A Singapore-based startup has been given $12.5 million in funding to develop solid-state transformers (SSTs), which could make electricity grids more efficient and flexible.

Amperesand makes SSTs, which could replace standard transformers in electricity distribution. While conventional transformers deliver alternating current (AC) at a different voltage level, solid-state versions can also deliver other options, including direct current (DC) which is useful for charging electric vehicles (EVs).

Amperesand solid state transformers SST
– Amperesand

The investment round is led by Xora Innovation, Temasek’s early-stage arm, and Material Impact, with TDK Ventures and Foothill Ventures also taking part.

Transformers are found in substations, and on electricity poles, where they step down the voltage of electricity for the next stage of distribution. Replacing them with SSTs would allow new options including fast-charging for EVs at more locations.

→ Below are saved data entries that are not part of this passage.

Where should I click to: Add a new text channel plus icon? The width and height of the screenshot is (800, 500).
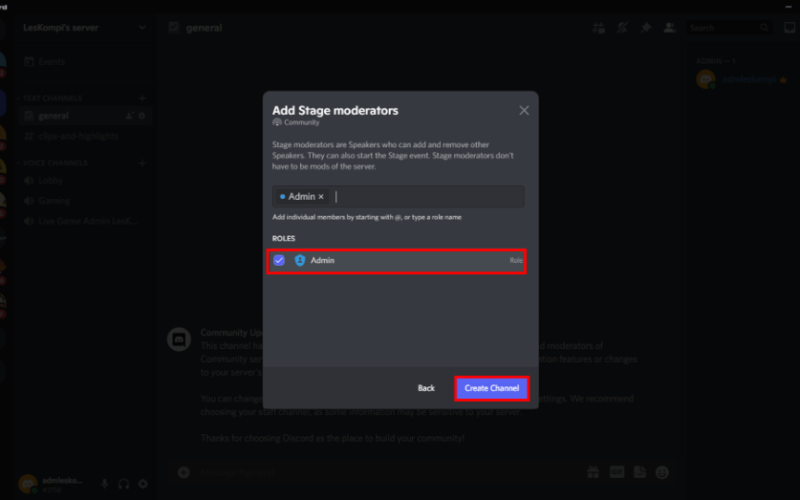point(142,98)
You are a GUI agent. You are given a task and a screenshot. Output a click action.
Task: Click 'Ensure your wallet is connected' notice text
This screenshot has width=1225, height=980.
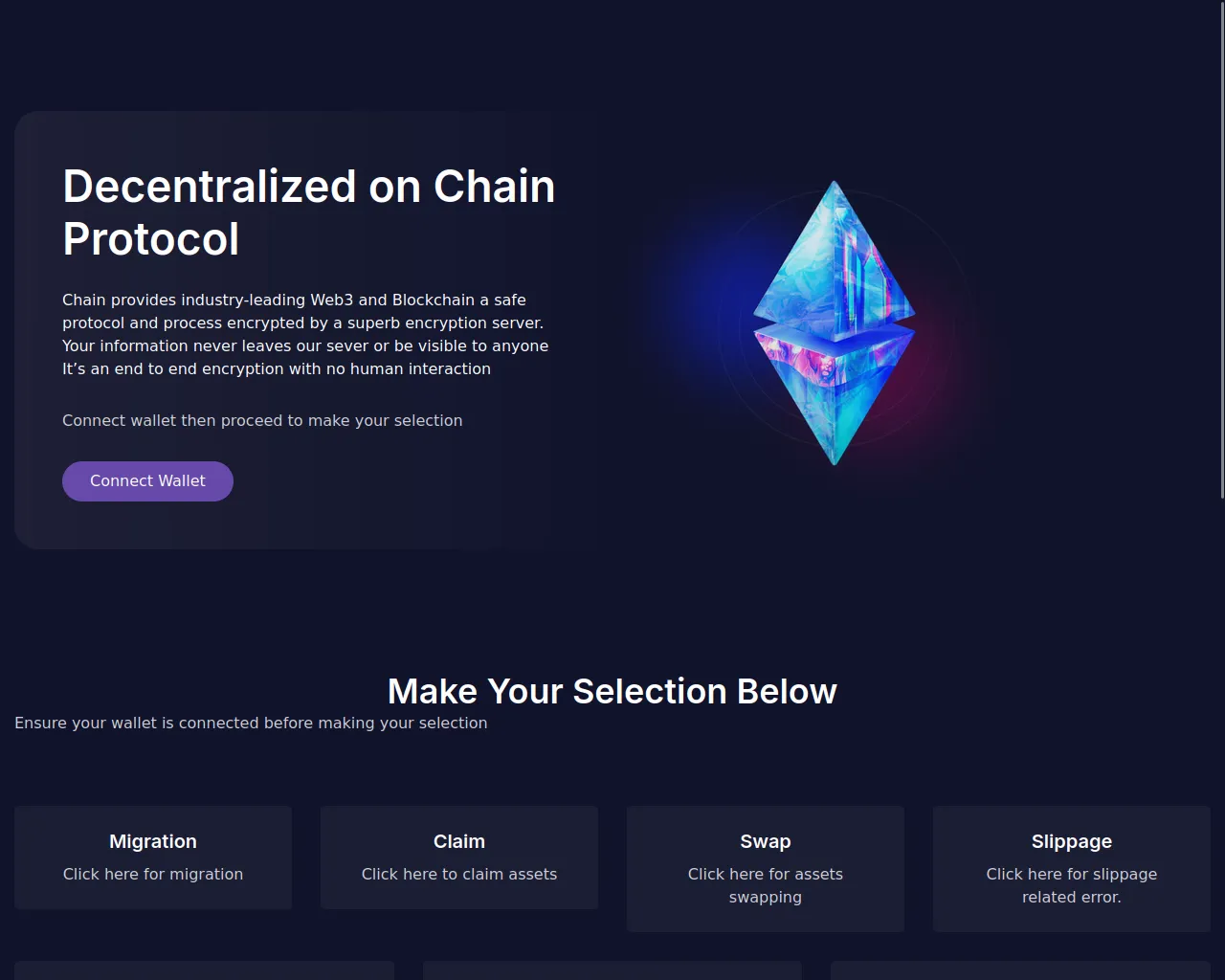pos(251,723)
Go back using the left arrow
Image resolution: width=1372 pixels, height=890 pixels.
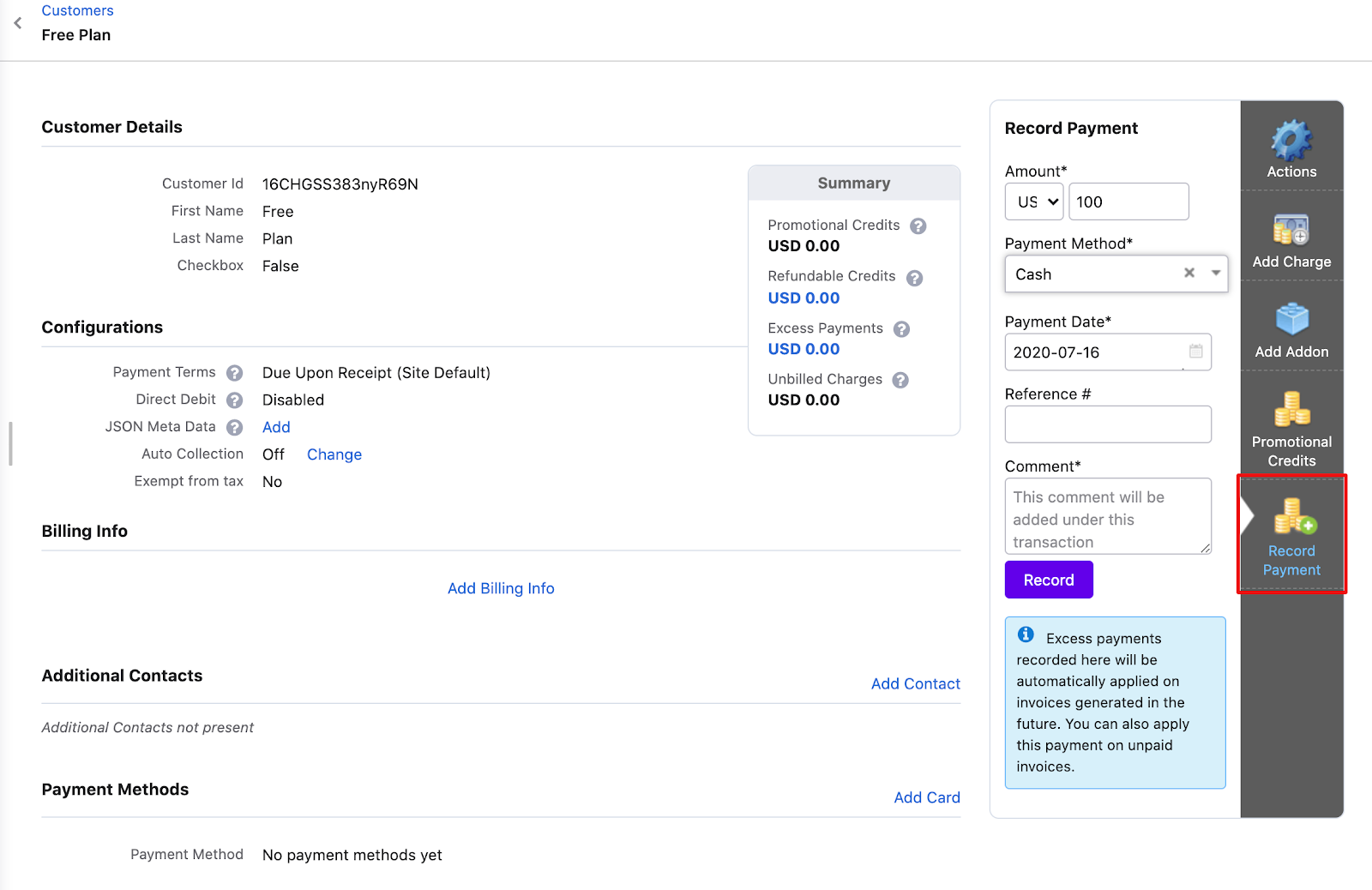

Amperesand has spun out of the Nanyang Technological University of Singapore (NTU), and proposes SSTs as a way to upgrade the grid to allow more customizable AC/DC output at multiple locations.

SSTs could also address a shortage of conventional transformers reported by Reuters, and make grids more future-proof by supporting bidirectional power flow. Increasingly data centers and other facilities are using microgrids, where local power generation can sometimes provide power into the grid.

Solid-state transformers run cooler, and can be a quarter the size of traditional units, which are very efficient, but are based on heavy iron cores cooled in oil.

"We are thrilled to partner with Amperesand, a company tackling a critical issue that threatens the entirety of global electrification," said Nicolas Sauvage, president of TDK Ventures. "Their solid-state transformer technology has the potential to shore up power infrastructure to handle the already present EV future and do so in an efficient, reliable, sustainable way."

Amperesand says its transformers are ready, but told TechCrunch that they are still rejected by risk-averse utilities - hence the decision to sell them for EV charging.

They have the potential to add more control to grids, as they are more flexible and are fitted with sensors and management systems that could not be built on conventional transformers.

“The scale of what people are contemplating to deploy in the world with EV charging creates the largest market for transformers,” said Phil Inagaki, who is Amperesand’s interim CEO - and also managing director at the lead investor, Xora.

SSTs use silicon carbide chips which have been proposed for more efficient power distribution for some years.

Amperesand plans to deliver its first commercial units in 2025, in Singapore and the US.